> Task objective
Would you set down the data that follows, word for word, without any pictures?
START Exercise data
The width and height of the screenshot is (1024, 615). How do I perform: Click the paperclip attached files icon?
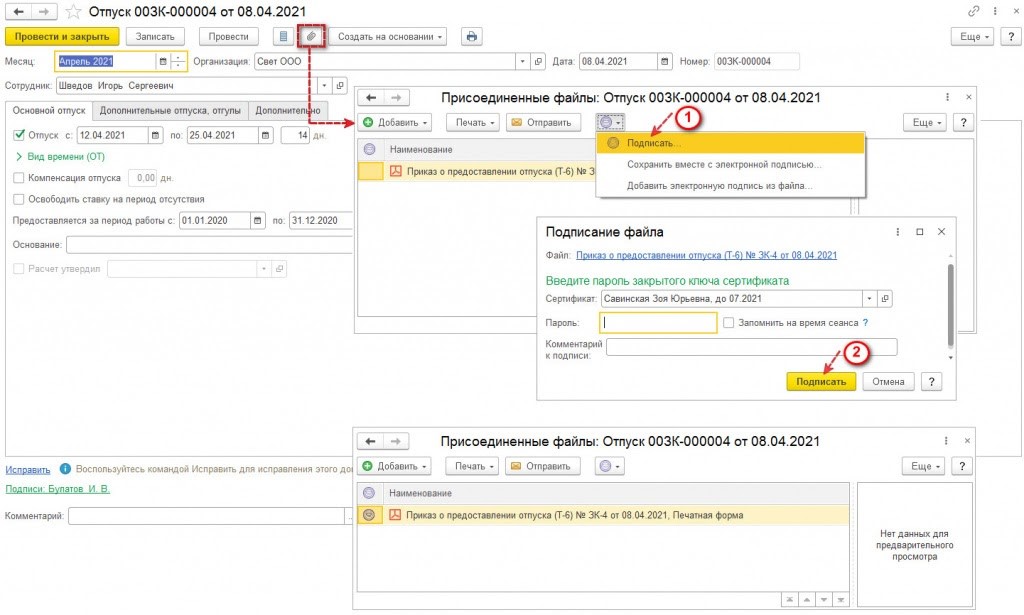click(311, 36)
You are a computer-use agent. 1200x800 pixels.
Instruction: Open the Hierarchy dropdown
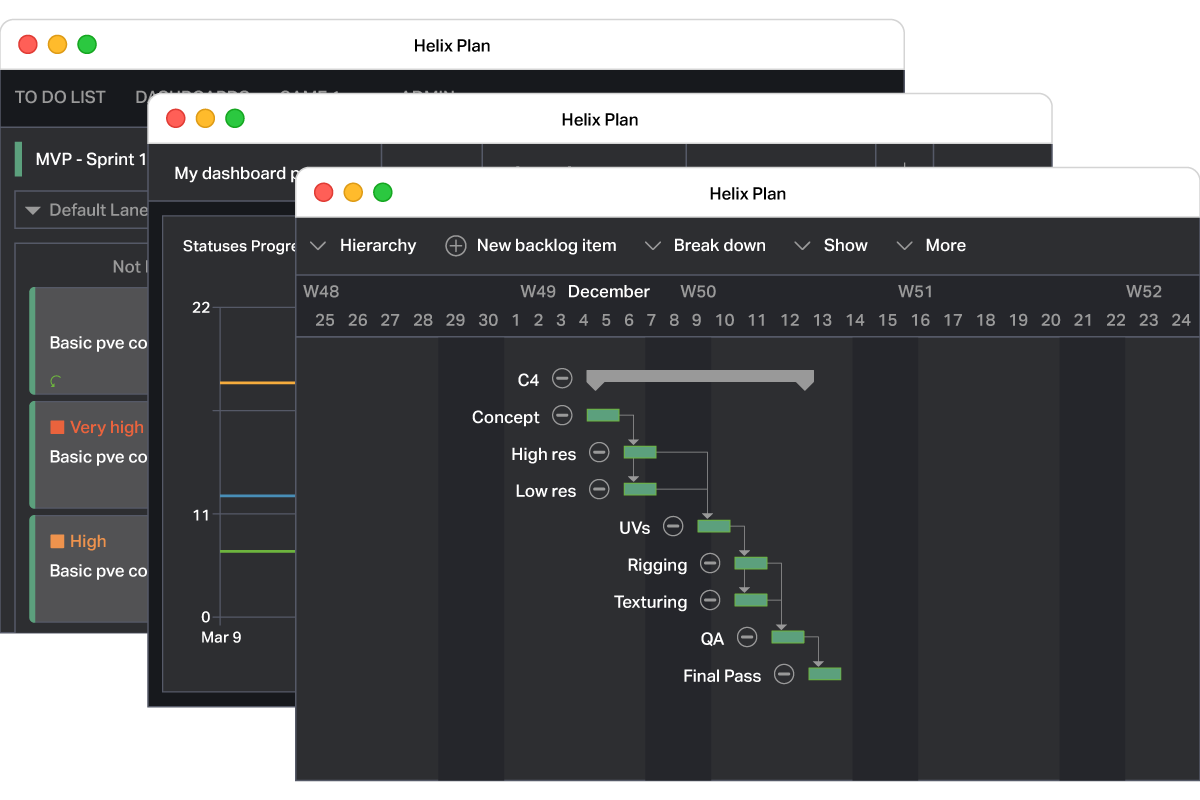(363, 246)
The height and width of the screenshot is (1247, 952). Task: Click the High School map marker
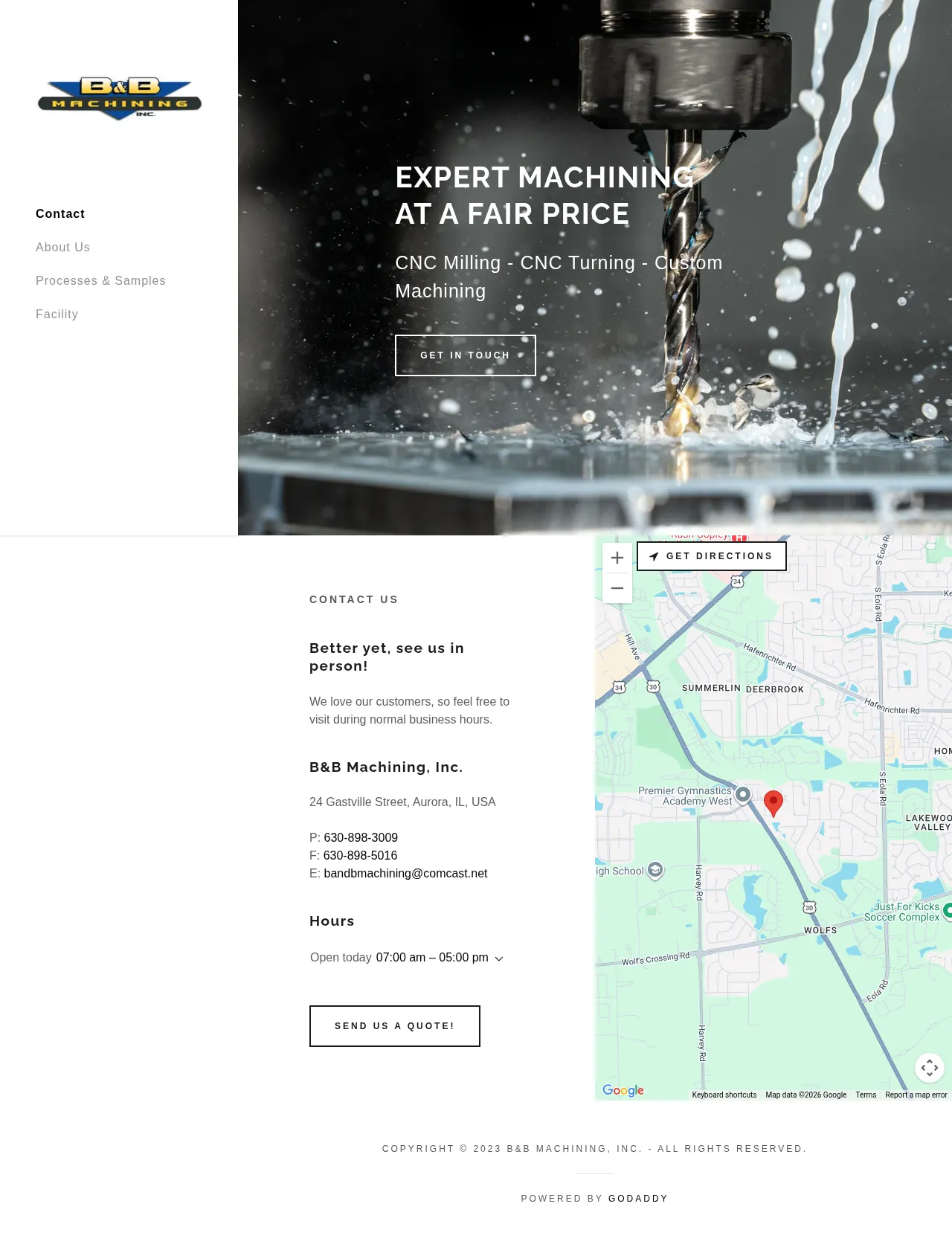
END Exercise data
> Exercise response
The width and height of the screenshot is (1024, 615). How do I perform: Click the paperclip attached files icon?
click(311, 36)
You are a computer-use agent. 1200x800 pixels.
Instruction: Open the Hierarchy dropdown
(363, 246)
The height and width of the screenshot is (1247, 952). Task: Click the High School map marker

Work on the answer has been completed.